● EXERCISE INSTRUCTIONS:
Copy every line of the records below word for word, with no changes.

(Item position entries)
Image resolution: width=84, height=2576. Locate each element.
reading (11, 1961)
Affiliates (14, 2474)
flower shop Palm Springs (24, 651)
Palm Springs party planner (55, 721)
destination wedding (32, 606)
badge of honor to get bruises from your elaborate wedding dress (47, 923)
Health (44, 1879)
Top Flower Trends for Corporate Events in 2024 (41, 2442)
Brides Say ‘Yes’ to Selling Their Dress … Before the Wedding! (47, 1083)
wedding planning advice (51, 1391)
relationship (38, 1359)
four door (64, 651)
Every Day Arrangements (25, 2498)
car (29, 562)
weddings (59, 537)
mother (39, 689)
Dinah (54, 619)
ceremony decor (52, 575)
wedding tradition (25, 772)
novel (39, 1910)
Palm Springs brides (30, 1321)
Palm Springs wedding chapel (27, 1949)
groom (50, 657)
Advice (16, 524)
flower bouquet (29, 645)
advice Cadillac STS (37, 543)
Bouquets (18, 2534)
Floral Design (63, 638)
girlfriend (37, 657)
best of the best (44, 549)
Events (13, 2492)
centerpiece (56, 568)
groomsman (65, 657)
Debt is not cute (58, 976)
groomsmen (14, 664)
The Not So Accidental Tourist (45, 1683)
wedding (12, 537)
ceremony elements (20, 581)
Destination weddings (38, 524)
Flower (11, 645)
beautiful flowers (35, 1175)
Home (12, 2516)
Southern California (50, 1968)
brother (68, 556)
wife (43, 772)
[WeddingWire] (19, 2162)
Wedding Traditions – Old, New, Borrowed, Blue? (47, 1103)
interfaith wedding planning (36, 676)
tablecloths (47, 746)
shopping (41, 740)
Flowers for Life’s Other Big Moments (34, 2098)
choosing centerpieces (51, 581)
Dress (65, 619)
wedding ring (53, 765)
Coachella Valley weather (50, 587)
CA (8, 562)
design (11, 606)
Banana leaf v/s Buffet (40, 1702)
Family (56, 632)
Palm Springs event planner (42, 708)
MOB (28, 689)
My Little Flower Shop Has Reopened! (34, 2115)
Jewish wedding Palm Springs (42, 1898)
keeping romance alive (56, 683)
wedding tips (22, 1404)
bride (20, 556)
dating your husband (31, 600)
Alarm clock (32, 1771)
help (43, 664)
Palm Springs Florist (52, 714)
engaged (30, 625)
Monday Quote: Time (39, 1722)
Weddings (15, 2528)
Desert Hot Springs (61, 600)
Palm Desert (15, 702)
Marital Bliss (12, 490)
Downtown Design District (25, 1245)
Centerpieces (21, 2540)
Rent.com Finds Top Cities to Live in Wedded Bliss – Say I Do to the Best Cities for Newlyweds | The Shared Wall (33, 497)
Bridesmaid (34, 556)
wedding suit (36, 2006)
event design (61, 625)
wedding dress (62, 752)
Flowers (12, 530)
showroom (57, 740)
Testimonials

● ANSWER TO THIS PROBLEM:
Image resolution: width=84, height=2576. Locate each element.
reading (11, 1961)
Affiliates (14, 2474)
flower shop Palm Springs (24, 651)
Palm Springs party planner (55, 721)
destination wedding (32, 606)
badge of honor to get bruises from your elaborate wedding dress (47, 923)
Health (44, 1879)
Top Flower Trends for Corporate Events in 2024 (41, 2442)
Brides Say ‘Yes’ to Selling Their Dress … Before the Wedding! (47, 1083)
wedding planning advice (51, 1391)
relationship (38, 1359)
four door (64, 651)
Every Day Arrangements (25, 2498)
car (29, 562)
weddings (59, 537)
mother (39, 689)
Dinah (54, 619)
ceremony decor (52, 575)
wedding tradition (25, 772)
novel (39, 1910)
Palm Springs brides (30, 1321)
Palm Springs wedding chapel (27, 1949)
groom (50, 657)
Advice (16, 524)
flower bouquet (29, 645)
advice Cadillac STS (37, 543)
Bouquets (18, 2534)
Floral Design (63, 638)
girlfriend (37, 657)
best of the best (44, 549)
Events (13, 2492)
centerpiece (56, 568)
groomsman (65, 657)
Debt is not cute (58, 976)
groomsmen (14, 664)
The Not So Accidental Tourist (45, 1683)
wedding (12, 537)
ceremony elements (20, 581)
Destination weddings (38, 524)
Flower (11, 645)
beautiful flowers (35, 1175)
Home (12, 2516)
Southern California (50, 1968)
brother (68, 556)
wife (43, 772)
[WeddingWire] (19, 2162)
Wedding Traditions – Old, New, Borrowed, Blue? (47, 1103)
interfaith wedding planning (36, 676)
tablecloths (47, 746)
shopping (41, 740)
Flowers for Life’s Other Big Moments (34, 2098)
choosing centerpieces (51, 581)
Dress (65, 619)
wedding ring (53, 765)
Coachella Valley weather (50, 587)
CA (8, 562)
design (11, 606)
Banana leaf v/s Buffet (40, 1702)
Family (56, 632)
Palm Springs event planner (42, 708)
MOB (28, 689)
My Little Flower Shop Has Reopened! (34, 2115)
Jewish wedding Palm Springs (42, 1898)
keeping romance alive (56, 683)
wedding tips (22, 1404)
bride (20, 556)
dating your husband (31, 600)
Alarm clock (32, 1771)
help (43, 664)
Palm Springs Florist (52, 714)
engaged (30, 625)
Monday Quote: Time (39, 1722)
Weddings (15, 2528)
Desert Hot Springs (61, 600)
Palm Desert (15, 702)
Marital Bliss (12, 490)
Downtown Design District (25, 1245)
Centerpieces (21, 2540)
Rent.com Finds Top Cities to Live in Wedded Bliss – Say I Do to the Best Cities for Newlyweds | The Shared Wall (33, 497)
Bridesmaid (34, 556)
wedding suit (36, 2006)
event design (61, 625)
wedding dress (62, 752)
Flowers (12, 530)
showroom (57, 740)
Testimonials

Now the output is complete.